Common language in the industries we work with associate the words “precision” and “measurement” as two halves of a single phrase. However, early measurement was anything but precise.

In the Beginning
Beginning in pre-historic times, humans began to use parts of the body to estimate dimensions. By about 6000 B.C., several of these had evolved.

These include the Inch: the width of a thumb, Hand: width of four fingers where they join the hand, Span: width of a fully spread hand from thumb to small finger, Foot: length of a person’s (or the current King’s) foot, Cubit: length from elbow to finger tips, Yard: tip of the nose to end of the fully extended arm, and Fathom: two yards.

Through the later part of the 18th Century these “standards” were adequate. Tools and other manufactured items were made by hand, one at a time, and a fraction of an inch one way or the other made little difference.

Interchangeable Parts and Mass Production
At the beginning of the 19th Century, precise measurements became vastly more important. This change was due to Eli Whitney’s idea of mass production based on interchangeable parts. In 1800, he successfully applied his theories to the manufacture of muskets for the U.S. Government.

However, mass production demands precision measuring because each part made for a product must be interchangeable. Uniformity can only be assured and controlled through each operation by accurate measurement. Since all parts of a mass-produced product must be interchangeable from one assembly to another, precision measuring based on set standards is essential.

Throughout the 19th century mass production of all types of goods increased tremendously. In addition to better measuring tools, greater use of mechanically powered machine tools instead of hand tools played a large part in this change.

In the early part of this period, effective mass production was limited by both the speed of the process and the ability of measuring tools to provide accurate and repeatable results. Machines and measuring tools approaching the accuracy of modern standards were not developed until well after the American Civil War.

The Improved Micrometer from Starrett
One very important measuring tool that was precise enough to accelerate the evolution of truly interchangeable parts was the first modern micrometer, patented by our founder, Leroy S. Starrett. Though crude micrometers existed earlier in the 19th century, the new Starrett tool included more precise threads, a smaller head, a locking device, a speeder, and perhaps most importantly, a vernier scale.

The Starrett micrometer and the overall improved accuracy of other available measuring tools, combined with better machinery to rapidly increase the efficiency of mass production in the early 20th century.
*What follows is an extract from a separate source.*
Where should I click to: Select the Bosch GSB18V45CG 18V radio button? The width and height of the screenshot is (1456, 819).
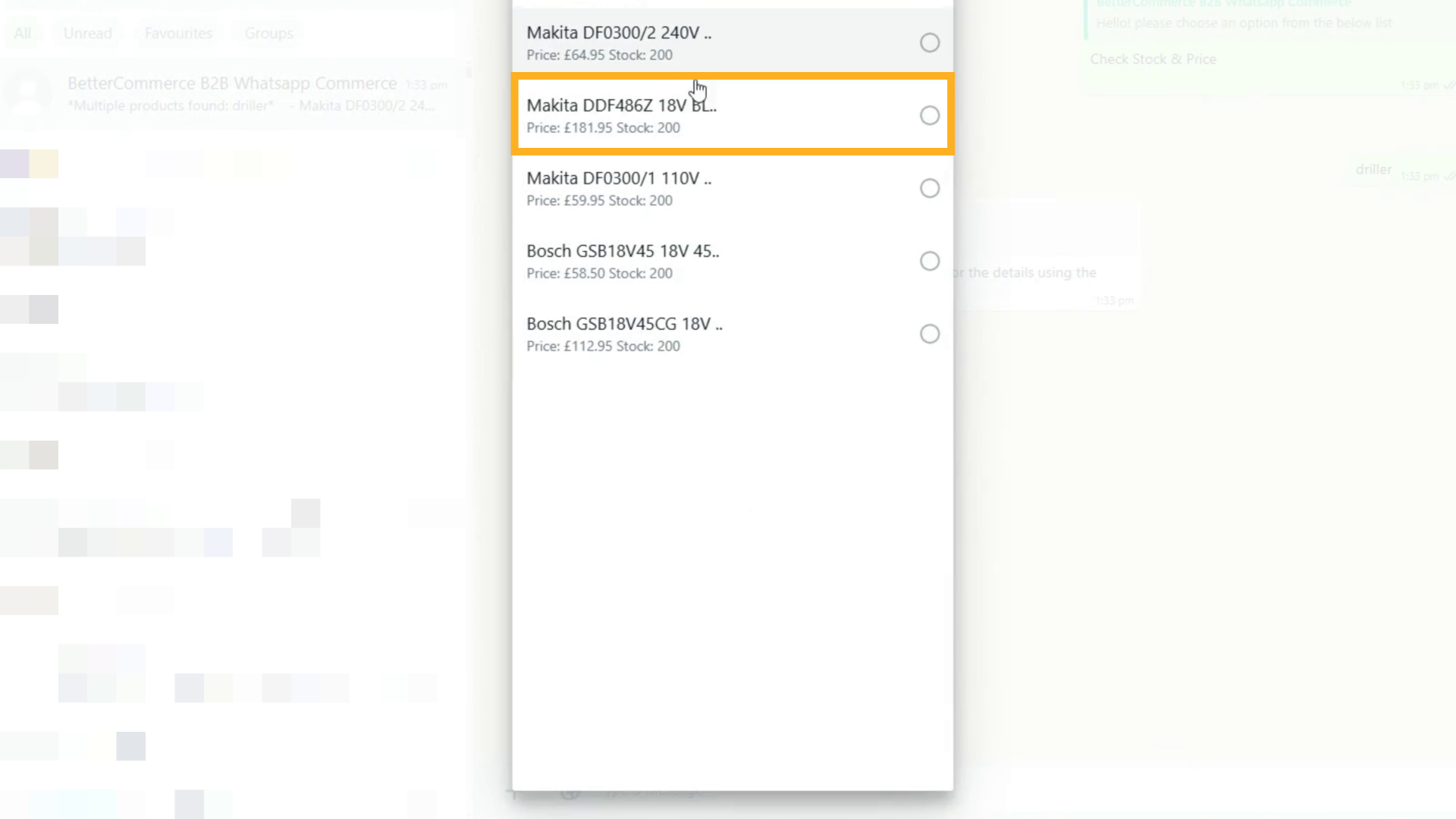click(x=930, y=334)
One of the most notable examples is Henry Ford's application of these principles to automobile manufacturing. The result was radical price decrease so automobiles evolved from a plaything of the very wealthy to a widely available product in just a few short years.

Modern Definitions of the Yard and the Meter
Two units of measurement, the British yard and the meter, were formerly defined by the Weights and Measures Act of 1878. The yard and its familiar subdivisions of feet and inches, was  more precisely defined as the distance between lines inscribed on two gold plugs in a bronze bar when taken at a specified room temperature. A prototype of the yard is kept in the National Institute of Standards and Technology in Washington D.C. Today, the late 19th century definition standard is not precise enough. Practical measurements is now defined as the international inch in terms of light waves.

Though utilized only partially in the United States, the meter/metric system is the standard system of measurement throughout most of the world. The meter was originally set up to be one ten-millionth part of a meridian running north to south through Paris from the North Pole to the Equator. Eventually, this premise was proved false and over years the international meter has been defined in different ways. Currently the meter equals the distance light travels in a vacuum during 30.663318 cycles of a Cesium atom.

For practical applications such as measuring in a manufacturing environment, the physical relationship was translated by N.I.S.T. using lasers and atomic clocks, then transferred to gage blocks. Gage blocks are the tools that bring these standards of precision to the shop floor.